* [Exercise input]
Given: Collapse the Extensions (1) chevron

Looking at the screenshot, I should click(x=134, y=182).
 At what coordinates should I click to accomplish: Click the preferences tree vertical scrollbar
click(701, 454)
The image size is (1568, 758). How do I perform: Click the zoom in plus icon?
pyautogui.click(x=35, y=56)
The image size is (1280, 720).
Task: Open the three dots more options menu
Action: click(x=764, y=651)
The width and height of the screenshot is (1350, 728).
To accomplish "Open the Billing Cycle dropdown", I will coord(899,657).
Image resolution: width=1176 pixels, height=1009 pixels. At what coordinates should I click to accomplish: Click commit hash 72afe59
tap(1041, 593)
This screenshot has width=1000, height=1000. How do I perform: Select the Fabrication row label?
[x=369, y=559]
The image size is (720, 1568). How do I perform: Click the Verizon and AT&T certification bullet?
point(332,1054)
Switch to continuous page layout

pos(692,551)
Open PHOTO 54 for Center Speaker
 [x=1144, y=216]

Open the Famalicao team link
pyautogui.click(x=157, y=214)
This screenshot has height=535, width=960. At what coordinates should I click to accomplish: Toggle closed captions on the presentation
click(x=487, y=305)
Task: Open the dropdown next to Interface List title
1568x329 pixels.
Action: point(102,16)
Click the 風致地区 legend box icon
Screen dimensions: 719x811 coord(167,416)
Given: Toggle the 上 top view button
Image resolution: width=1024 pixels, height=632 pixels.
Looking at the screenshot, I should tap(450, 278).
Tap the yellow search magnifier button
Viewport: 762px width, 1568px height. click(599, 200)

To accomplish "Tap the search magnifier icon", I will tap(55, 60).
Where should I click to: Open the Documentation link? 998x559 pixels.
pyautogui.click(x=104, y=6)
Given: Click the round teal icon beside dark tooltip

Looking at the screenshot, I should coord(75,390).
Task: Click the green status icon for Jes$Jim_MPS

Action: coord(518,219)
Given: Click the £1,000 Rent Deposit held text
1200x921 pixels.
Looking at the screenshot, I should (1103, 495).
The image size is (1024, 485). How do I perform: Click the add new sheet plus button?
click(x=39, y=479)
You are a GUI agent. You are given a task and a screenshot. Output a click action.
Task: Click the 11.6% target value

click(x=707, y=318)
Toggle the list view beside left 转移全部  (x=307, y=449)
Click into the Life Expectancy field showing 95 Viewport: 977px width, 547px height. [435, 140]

* [Instructions for the task] Copy out the line containing "Toggle the list", then every line after it through the end of the listing, exactly and with nothing else.

* [Exercise response]
Toggle the list view beside left 转移全部  (x=307, y=449)
Click into the Life Expectancy field showing 95 Viewport: 977px width, 547px height. [435, 140]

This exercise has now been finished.